## Work to do
Can you write out the whole listing below word for word, with no changes?

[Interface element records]
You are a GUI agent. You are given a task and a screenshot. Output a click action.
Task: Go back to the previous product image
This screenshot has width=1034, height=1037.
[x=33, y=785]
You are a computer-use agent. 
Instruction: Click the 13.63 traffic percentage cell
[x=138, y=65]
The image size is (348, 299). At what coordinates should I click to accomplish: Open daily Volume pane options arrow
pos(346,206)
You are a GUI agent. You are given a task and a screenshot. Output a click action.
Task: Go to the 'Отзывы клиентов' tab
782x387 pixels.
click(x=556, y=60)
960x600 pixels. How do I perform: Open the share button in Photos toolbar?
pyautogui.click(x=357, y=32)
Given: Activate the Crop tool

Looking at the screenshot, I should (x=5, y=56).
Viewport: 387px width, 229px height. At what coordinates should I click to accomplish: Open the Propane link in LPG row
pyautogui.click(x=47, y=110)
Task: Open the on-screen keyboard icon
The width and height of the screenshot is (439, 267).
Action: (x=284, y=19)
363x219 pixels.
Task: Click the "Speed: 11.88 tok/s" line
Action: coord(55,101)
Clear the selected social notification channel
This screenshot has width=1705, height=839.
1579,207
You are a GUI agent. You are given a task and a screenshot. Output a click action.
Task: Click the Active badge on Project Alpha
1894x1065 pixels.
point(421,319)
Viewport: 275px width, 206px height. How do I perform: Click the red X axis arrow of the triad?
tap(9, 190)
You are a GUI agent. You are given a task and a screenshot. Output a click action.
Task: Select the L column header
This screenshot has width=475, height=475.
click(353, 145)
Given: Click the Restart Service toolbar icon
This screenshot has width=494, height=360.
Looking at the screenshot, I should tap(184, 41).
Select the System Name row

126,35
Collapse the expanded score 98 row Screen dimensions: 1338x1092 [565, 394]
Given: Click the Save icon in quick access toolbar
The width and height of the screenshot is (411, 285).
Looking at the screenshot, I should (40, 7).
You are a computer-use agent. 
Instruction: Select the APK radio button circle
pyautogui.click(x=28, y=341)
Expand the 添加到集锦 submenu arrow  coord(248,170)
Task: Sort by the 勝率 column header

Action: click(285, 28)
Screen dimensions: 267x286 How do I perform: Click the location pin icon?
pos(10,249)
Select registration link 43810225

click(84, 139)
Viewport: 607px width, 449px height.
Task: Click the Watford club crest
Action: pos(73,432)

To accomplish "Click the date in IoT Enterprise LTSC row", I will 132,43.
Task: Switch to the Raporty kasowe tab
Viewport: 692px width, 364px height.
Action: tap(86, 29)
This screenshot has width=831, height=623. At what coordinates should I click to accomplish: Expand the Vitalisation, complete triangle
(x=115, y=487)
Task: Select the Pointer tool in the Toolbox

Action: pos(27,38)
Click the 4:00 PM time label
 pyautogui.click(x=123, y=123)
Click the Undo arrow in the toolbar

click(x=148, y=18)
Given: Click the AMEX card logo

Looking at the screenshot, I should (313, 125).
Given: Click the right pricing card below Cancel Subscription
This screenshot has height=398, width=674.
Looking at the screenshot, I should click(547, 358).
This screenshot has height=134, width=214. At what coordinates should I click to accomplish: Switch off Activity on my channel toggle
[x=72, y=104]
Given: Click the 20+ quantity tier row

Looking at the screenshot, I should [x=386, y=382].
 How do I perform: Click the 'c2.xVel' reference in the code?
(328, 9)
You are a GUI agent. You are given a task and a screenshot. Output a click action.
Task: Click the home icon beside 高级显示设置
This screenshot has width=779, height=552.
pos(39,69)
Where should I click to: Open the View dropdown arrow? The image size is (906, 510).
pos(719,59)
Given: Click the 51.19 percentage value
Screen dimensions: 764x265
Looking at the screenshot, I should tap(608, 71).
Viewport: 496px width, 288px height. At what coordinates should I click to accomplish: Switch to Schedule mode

## Response to this exercise
You are a GUI agent. You are given a task and a screenshot. Output a click action.
Task: Go back to the previous product image
This screenshot has width=1034, height=1037.
[x=33, y=785]
You are a computer-use agent. 
Instruction: Click the 13.63 traffic percentage cell
[x=138, y=65]
The image size is (348, 299). At what coordinates should I click to accomplish: Open daily Volume pane options arrow
pos(346,206)
You are a GUI agent. You are given a task and a screenshot. Output a click action.
Task: Go to the 'Отзывы клиентов' tab
782x387 pixels.
click(x=556, y=60)
960x600 pixels. How do I perform: Open the share button in Photos toolbar?
pyautogui.click(x=357, y=32)
Given: Activate the Crop tool

Looking at the screenshot, I should (x=5, y=56).
Viewport: 387px width, 229px height. At what coordinates should I click to accomplish: Open the Propane link in LPG row
pyautogui.click(x=47, y=110)
Task: Open the on-screen keyboard icon
The width and height of the screenshot is (439, 267).
Action: (x=284, y=19)
363x219 pixels.
Task: Click the "Speed: 11.88 tok/s" line
Action: coord(55,101)
Clear the selected social notification channel
This screenshot has width=1705, height=839.
1579,207
You are a GUI agent. You are given a task and a screenshot. Output a click action.
Task: Click the Active badge on Project Alpha
1894x1065 pixels.
point(421,319)
Viewport: 275px width, 206px height. How do I perform: Click the red X axis arrow of the triad?
tap(9, 190)
You are a GUI agent. You are given a task and a screenshot. Output a click action.
Task: Select the L column header
This screenshot has width=475, height=475.
click(353, 145)
Given: Click the Restart Service toolbar icon
This screenshot has width=494, height=360.
Looking at the screenshot, I should tap(184, 41).
Select the System Name row

126,35
Collapse the expanded score 98 row Screen dimensions: 1338x1092 [565, 394]
Given: Click the Save icon in quick access toolbar
The width and height of the screenshot is (411, 285).
Looking at the screenshot, I should (40, 7).
You are a computer-use agent. 
Instruction: Select the APK radio button circle
pyautogui.click(x=28, y=341)
Expand the 添加到集锦 submenu arrow  coord(248,170)
Task: Sort by the 勝率 column header

Action: click(285, 28)
Screen dimensions: 267x286 How do I perform: Click the location pin icon?
pos(10,249)
Select registration link 43810225

click(84, 139)
Viewport: 607px width, 449px height.
Task: Click the Watford club crest
Action: pos(73,432)

To accomplish "Click the date in IoT Enterprise LTSC row", I will 132,43.
Task: Switch to the Raporty kasowe tab
Viewport: 692px width, 364px height.
Action: tap(86, 29)
This screenshot has width=831, height=623. At what coordinates should I click to accomplish: Expand the Vitalisation, complete triangle
(x=115, y=487)
Task: Select the Pointer tool in the Toolbox

Action: pos(27,38)
Click the 4:00 PM time label
 pyautogui.click(x=123, y=123)
Click the Undo arrow in the toolbar

click(x=148, y=18)
Given: Click the AMEX card logo

Looking at the screenshot, I should (313, 125).
Given: Click the right pricing card below Cancel Subscription
This screenshot has height=398, width=674.
Looking at the screenshot, I should click(547, 358).
This screenshot has height=134, width=214. At what coordinates should I click to accomplish: Switch off Activity on my channel toggle
[x=72, y=104]
Given: Click the 20+ quantity tier row

Looking at the screenshot, I should [x=386, y=382].
 How do I perform: Click the 'c2.xVel' reference in the code?
(328, 9)
You are a GUI agent. You are given a task and a screenshot. Output a click action.
Task: Click the home icon beside 高级显示设置
This screenshot has width=779, height=552.
pos(39,69)
Where should I click to: Open the View dropdown arrow? The image size is (906, 510).
pos(719,59)
Given: Click the 51.19 percentage value
Screen dimensions: 764x265
Looking at the screenshot, I should tap(608, 71).
Viewport: 496px width, 288px height. At what coordinates should I click to accomplish: Switch to Schedule mode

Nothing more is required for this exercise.